Aslında Cumhurbaşkanı Recep Tayyip Erdoğan’ın “Benim gönlüm tasarımından üretimine kadar hiçbir aşamasında yer almadığımız bir ürünün alınıp kullanılmasına razı değil. Bizim savunma sanayi için dışarıya verecek tek kuruşumuz olmamalı.” sözleri gelecekle ilgili hedefleri özetler nitelikte. Hayata geçirilen her proje ise bu sözlerin birer kanıtı. Sanayileşme stratejilerimizin değiştiği dönüştüğü gerçeği, uygulamaya ve üretime geçen projelerle karşımıza çıkıyor. Milgem, Füze ve Roket Sistemleri, Altay Ana Muharebe Tankı, ATAK Helikopteri, İnsansız Hava Araçları, Hürkuş Başlangıç ve Temel Eğitim Uçağı gibi çok sayıda projenin savunma sanayimiz tarafından başarıyla yürütülmesi de tüm söylediklerimize ek olacaktır.
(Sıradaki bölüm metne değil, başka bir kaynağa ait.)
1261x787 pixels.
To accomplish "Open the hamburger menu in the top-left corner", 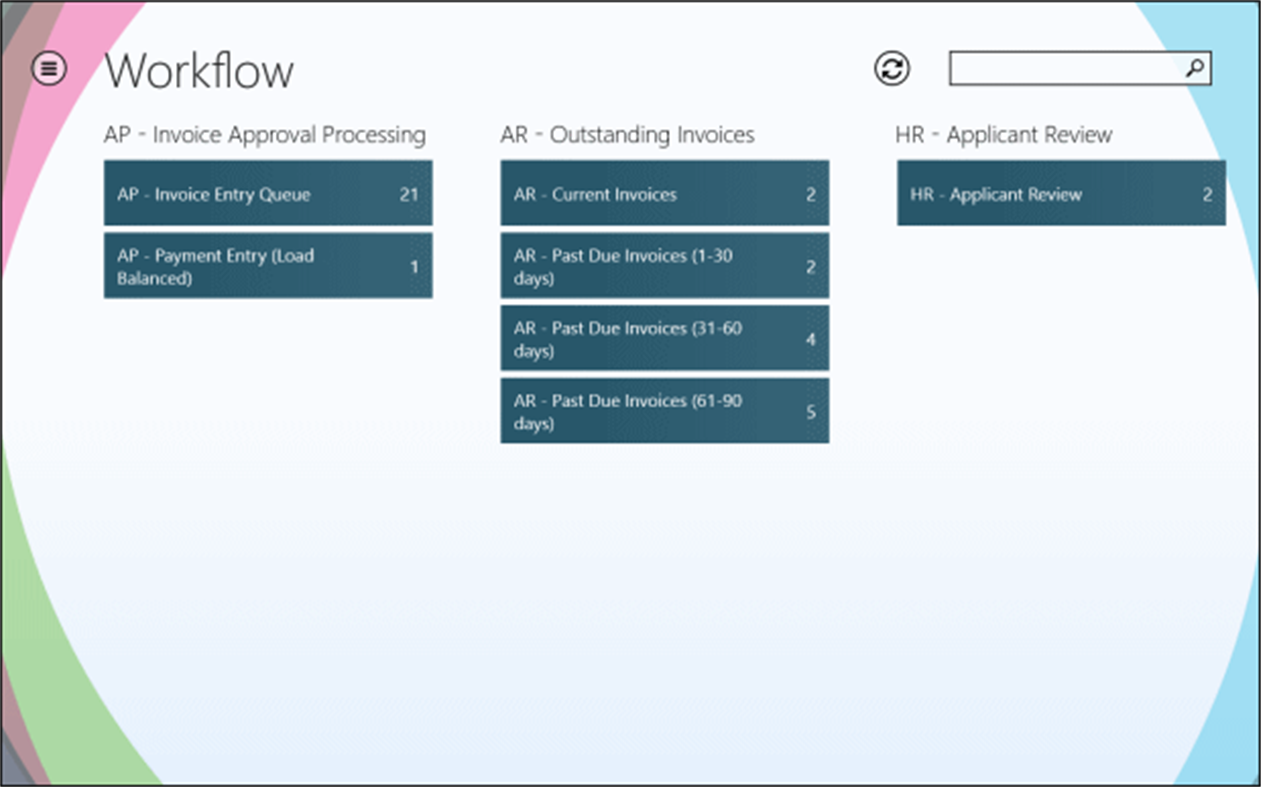I will pos(47,69).
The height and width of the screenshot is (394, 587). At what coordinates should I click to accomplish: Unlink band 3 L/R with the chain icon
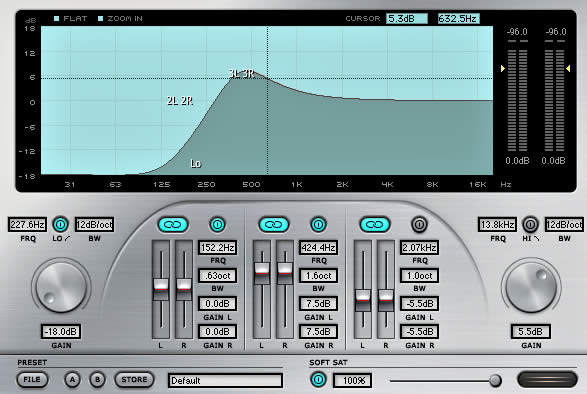[x=375, y=225]

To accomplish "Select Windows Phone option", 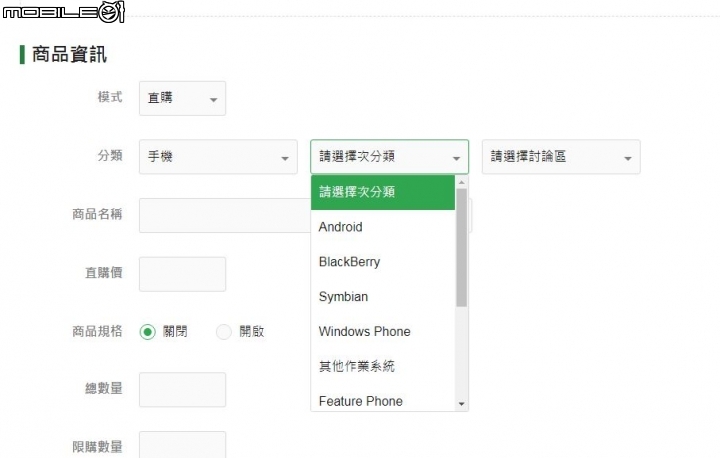I will coord(383,332).
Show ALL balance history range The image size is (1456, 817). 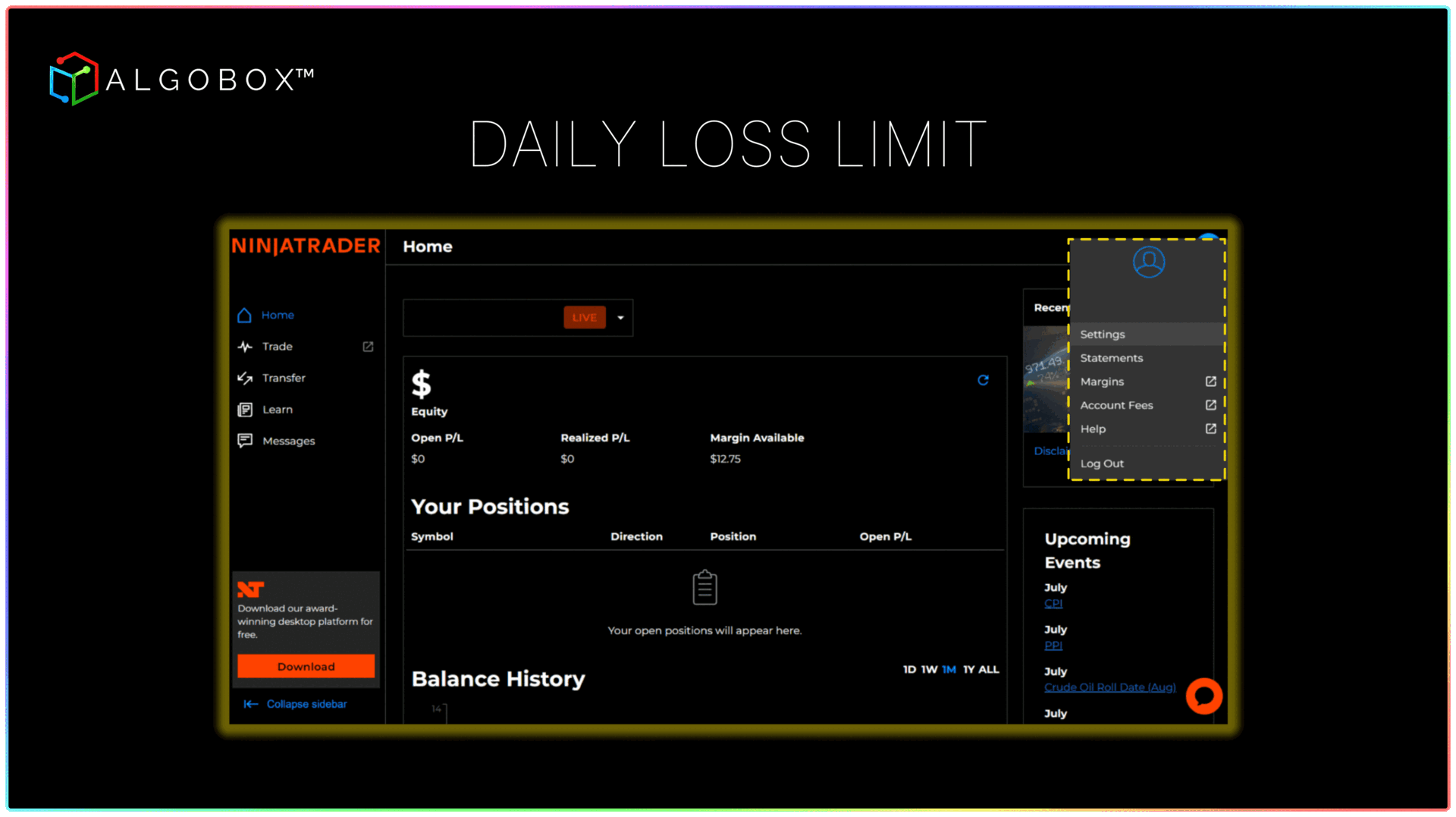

Elbette bu projelerin her birinden kazandığımız tecrübe de yerli üretimimizi çelikleştiriyor.
Her şeyden önce şunu görmek gerekiyor: Türkiye artık savunma sanayii alanında geliştirdiği teknolojiyi ihraç ediyor. TUSAŞ, yıl içinde Pakistan Savunma Üretim Bakanlığı ile 30 Atak helikopterinin satışı için sözleşme imzaladı. Bu sözleşme Türkiye Cumhuriyeti tarihinin tek seferde yapılan en büyük savunma sanayii ihracatı olarak kayıtlara geçti. Atak’ın bu başarısı ise devam ediyor. Türkiye ile Filipinler arasında Savunma Sanayisi İşbirliği Mutabakat Muhtırası’nın imzalanmasıyla birlikte iki ülke arasında savunma sanayii alanındaki iş birliğinin ve ürün satışının önü açılmış oldu.
Atak sayesinde açılan bu ihracat kapısı ülkemizin havacılık ve savunma teknolojileri alanındaki yatırımları ve üretimleri arttığı ölçüde daha pek çok başarıya imza atılacak.